When you reach the line that contains "The width and height of the screenshot is (800, 800)." in the data below, copy it and every line after it exactly, adding nothing.

++++

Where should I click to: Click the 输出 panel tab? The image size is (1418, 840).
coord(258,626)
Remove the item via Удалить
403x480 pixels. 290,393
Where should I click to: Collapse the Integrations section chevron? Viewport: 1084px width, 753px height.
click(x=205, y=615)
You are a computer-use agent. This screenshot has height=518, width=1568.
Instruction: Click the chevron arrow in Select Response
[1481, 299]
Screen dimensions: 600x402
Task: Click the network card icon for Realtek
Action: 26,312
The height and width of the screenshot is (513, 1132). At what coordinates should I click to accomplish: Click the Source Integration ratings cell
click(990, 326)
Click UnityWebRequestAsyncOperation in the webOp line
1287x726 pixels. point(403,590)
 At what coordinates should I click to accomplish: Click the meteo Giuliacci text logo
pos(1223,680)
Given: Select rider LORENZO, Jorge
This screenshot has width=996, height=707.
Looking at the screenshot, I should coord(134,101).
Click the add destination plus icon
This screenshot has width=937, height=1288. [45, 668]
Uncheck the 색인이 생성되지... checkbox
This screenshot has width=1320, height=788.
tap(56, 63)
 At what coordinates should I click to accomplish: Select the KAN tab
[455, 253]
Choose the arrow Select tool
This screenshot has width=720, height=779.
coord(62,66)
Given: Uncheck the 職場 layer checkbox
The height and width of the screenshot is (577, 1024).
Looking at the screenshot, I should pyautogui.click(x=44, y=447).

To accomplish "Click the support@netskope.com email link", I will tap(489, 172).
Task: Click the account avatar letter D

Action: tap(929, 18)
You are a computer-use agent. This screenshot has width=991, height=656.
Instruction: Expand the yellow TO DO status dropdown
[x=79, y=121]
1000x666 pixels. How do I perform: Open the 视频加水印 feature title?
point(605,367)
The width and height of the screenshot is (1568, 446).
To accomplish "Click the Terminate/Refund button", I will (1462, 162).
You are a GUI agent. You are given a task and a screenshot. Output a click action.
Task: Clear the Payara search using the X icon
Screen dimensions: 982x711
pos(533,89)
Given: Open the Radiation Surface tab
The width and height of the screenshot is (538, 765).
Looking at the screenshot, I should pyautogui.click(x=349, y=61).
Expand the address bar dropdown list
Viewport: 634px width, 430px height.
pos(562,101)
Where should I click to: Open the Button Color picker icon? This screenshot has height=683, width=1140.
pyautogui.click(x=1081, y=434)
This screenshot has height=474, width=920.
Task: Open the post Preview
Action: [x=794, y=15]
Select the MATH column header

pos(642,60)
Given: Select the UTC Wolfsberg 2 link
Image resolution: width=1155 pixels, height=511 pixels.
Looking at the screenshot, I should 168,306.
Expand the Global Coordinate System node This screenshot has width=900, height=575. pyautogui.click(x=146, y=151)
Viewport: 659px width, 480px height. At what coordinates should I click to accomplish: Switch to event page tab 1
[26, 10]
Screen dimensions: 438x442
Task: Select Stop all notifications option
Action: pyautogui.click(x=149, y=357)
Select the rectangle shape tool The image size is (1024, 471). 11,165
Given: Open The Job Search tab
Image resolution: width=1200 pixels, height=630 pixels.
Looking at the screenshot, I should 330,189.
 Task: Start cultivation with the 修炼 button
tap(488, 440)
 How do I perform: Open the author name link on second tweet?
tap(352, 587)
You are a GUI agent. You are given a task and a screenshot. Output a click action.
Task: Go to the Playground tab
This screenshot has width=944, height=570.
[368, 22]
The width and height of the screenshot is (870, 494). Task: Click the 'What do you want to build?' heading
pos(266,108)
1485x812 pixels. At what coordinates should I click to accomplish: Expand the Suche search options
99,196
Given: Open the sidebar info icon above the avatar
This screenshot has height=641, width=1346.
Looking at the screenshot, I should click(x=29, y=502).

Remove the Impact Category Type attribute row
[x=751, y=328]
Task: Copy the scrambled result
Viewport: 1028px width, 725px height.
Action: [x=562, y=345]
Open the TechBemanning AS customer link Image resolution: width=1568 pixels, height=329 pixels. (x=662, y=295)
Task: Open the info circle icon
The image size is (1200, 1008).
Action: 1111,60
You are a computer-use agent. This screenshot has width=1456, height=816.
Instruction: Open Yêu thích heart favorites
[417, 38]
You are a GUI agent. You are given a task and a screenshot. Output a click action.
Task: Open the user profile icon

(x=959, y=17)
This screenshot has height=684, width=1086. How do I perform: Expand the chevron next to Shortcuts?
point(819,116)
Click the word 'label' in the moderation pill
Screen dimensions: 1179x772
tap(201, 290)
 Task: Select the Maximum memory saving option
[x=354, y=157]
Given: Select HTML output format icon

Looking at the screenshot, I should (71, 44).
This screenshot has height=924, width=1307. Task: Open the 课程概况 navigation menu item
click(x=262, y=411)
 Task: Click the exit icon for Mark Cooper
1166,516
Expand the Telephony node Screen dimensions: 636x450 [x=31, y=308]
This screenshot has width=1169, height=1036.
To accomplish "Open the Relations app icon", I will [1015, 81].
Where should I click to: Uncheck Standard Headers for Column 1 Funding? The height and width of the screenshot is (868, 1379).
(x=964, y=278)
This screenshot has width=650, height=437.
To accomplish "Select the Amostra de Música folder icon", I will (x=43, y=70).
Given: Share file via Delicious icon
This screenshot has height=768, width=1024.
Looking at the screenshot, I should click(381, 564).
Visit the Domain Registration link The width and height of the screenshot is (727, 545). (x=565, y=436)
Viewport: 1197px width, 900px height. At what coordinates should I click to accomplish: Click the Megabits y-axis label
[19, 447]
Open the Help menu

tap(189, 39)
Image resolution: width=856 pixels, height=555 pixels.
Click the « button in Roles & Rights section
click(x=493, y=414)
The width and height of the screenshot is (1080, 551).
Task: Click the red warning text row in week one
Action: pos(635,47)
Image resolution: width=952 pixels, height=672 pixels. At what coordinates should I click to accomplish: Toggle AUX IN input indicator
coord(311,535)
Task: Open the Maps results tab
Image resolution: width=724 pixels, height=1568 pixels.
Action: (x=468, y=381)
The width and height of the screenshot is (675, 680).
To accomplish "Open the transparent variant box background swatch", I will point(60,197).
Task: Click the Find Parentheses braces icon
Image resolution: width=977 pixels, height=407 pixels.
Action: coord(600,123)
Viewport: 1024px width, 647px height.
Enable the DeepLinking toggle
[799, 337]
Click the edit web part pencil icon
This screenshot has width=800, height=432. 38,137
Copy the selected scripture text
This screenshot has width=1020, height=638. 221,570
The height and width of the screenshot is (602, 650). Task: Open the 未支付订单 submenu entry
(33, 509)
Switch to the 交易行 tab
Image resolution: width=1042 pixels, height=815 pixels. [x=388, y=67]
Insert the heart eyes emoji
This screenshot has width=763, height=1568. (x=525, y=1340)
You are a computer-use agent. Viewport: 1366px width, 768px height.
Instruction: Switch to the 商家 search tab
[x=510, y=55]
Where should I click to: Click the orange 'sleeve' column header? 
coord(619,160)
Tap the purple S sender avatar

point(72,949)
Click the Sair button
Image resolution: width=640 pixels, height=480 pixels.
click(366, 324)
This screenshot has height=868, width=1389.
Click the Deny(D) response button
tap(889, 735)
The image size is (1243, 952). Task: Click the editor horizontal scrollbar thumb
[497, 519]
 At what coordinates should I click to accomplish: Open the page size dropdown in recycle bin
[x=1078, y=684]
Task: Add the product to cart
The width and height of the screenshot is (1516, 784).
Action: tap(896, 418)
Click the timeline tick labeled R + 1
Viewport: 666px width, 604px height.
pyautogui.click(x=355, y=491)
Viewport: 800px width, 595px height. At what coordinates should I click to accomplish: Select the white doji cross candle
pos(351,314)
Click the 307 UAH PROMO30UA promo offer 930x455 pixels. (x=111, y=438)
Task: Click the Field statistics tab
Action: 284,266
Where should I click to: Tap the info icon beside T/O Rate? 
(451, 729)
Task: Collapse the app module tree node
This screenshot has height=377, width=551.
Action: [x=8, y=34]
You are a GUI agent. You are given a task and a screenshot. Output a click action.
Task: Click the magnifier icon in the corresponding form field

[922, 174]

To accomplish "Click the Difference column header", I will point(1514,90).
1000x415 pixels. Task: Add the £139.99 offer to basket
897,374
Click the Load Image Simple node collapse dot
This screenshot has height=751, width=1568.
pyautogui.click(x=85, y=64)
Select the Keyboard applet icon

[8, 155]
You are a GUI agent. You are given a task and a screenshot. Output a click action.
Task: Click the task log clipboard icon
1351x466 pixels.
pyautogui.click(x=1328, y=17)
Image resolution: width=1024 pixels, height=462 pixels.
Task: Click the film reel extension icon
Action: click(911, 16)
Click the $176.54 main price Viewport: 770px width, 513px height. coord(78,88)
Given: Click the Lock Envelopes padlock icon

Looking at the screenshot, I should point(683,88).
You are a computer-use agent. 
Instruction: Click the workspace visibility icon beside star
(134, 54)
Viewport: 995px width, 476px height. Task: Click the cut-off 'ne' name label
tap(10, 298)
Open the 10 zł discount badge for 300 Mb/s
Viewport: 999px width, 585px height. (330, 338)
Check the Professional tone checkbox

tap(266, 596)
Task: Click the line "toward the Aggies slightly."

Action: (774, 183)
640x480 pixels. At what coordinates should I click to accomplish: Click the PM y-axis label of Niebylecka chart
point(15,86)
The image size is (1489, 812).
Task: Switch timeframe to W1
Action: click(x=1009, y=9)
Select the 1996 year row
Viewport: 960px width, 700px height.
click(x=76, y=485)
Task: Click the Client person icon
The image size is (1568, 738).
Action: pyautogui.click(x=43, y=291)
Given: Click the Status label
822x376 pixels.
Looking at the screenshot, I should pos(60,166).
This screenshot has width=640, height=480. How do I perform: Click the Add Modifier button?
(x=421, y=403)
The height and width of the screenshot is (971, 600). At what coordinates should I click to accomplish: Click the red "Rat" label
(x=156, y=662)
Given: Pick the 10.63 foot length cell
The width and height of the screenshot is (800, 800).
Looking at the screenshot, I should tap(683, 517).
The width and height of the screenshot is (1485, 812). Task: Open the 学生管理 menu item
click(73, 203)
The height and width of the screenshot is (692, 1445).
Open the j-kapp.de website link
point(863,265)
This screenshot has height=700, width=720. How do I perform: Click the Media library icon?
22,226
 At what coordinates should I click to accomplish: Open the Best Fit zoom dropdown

++++

ANSWER TO THE PROBLEM:
The width and height of the screenshot is (800, 800).
Looking at the screenshot, I should tap(683, 517).
The width and height of the screenshot is (1485, 812). Task: Open the 学生管理 menu item
click(73, 203)
The height and width of the screenshot is (692, 1445).
Open the j-kapp.de website link
point(863,265)
This screenshot has height=700, width=720. How do I perform: Click the Media library icon?
22,226
 At what coordinates should I click to accomplish: Open the Best Fit zoom dropdown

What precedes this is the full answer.